--- MATERIAL PROVIDED ---

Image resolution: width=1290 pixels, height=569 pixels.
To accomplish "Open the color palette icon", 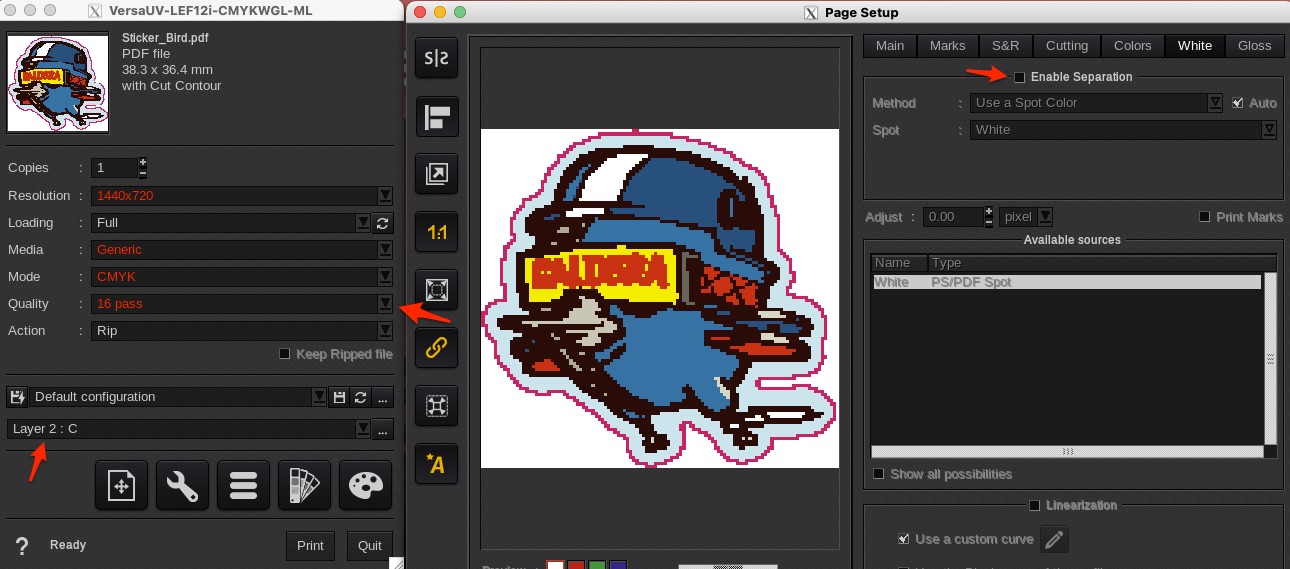I will coord(365,486).
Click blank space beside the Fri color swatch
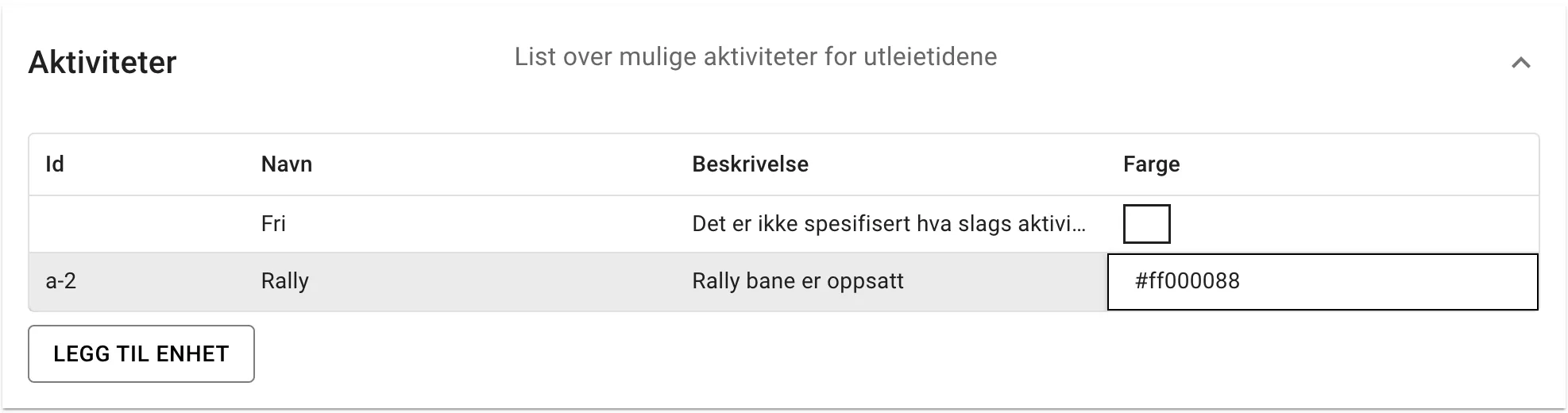Screen dimensions: 1568x413 pos(1350,224)
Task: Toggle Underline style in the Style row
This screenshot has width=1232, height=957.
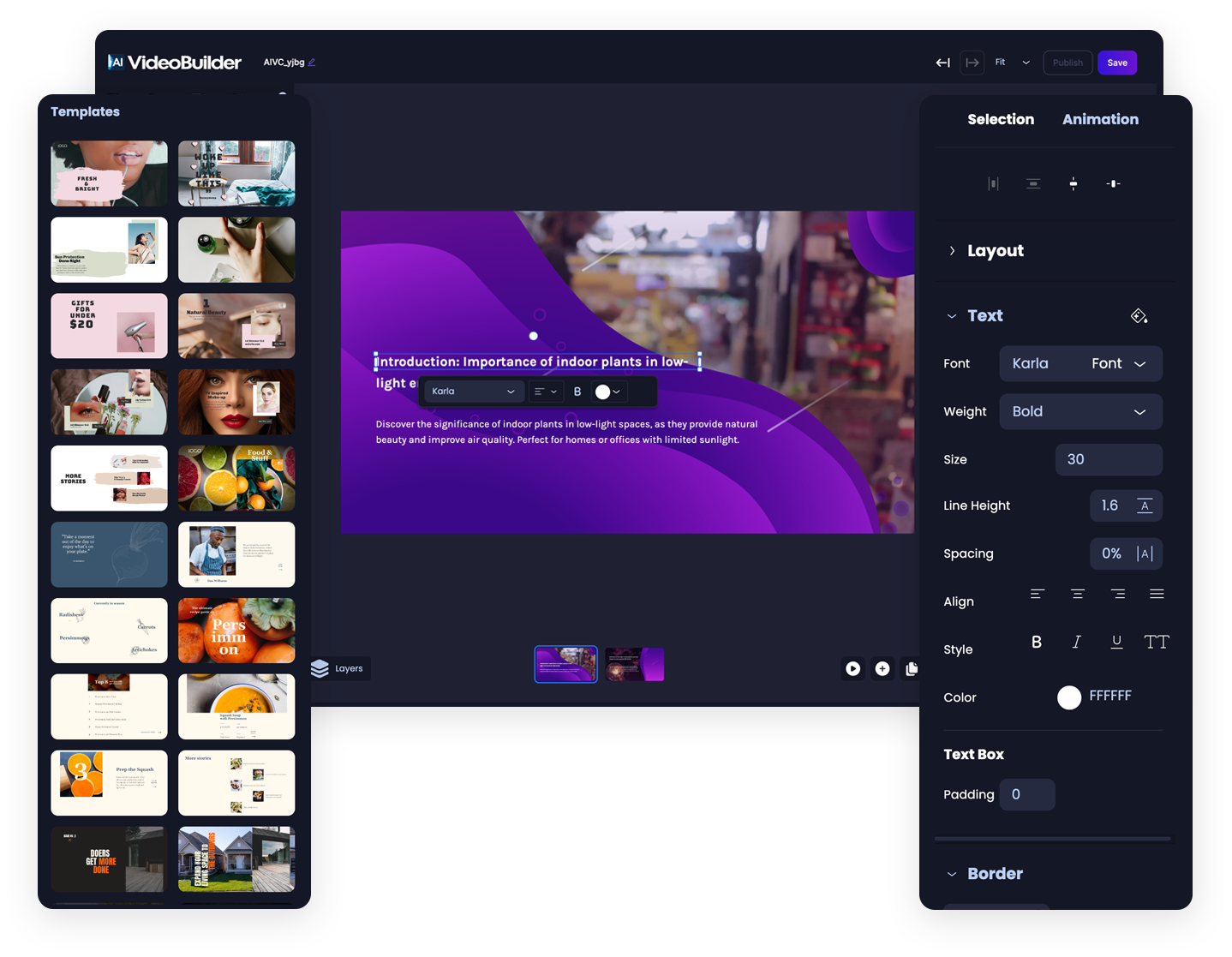Action: pos(1116,642)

---

▶ **EXERCISE**: Only the lines from the one with "Task: Toggle Underline style in the Style row" through the final line of the entries belong in the answer, set down exactly, with both ends included and no pictures.

▶ **SOLVED EXERCISE**:
Task: Toggle Underline style in the Style row
This screenshot has width=1232, height=957.
Action: pos(1116,642)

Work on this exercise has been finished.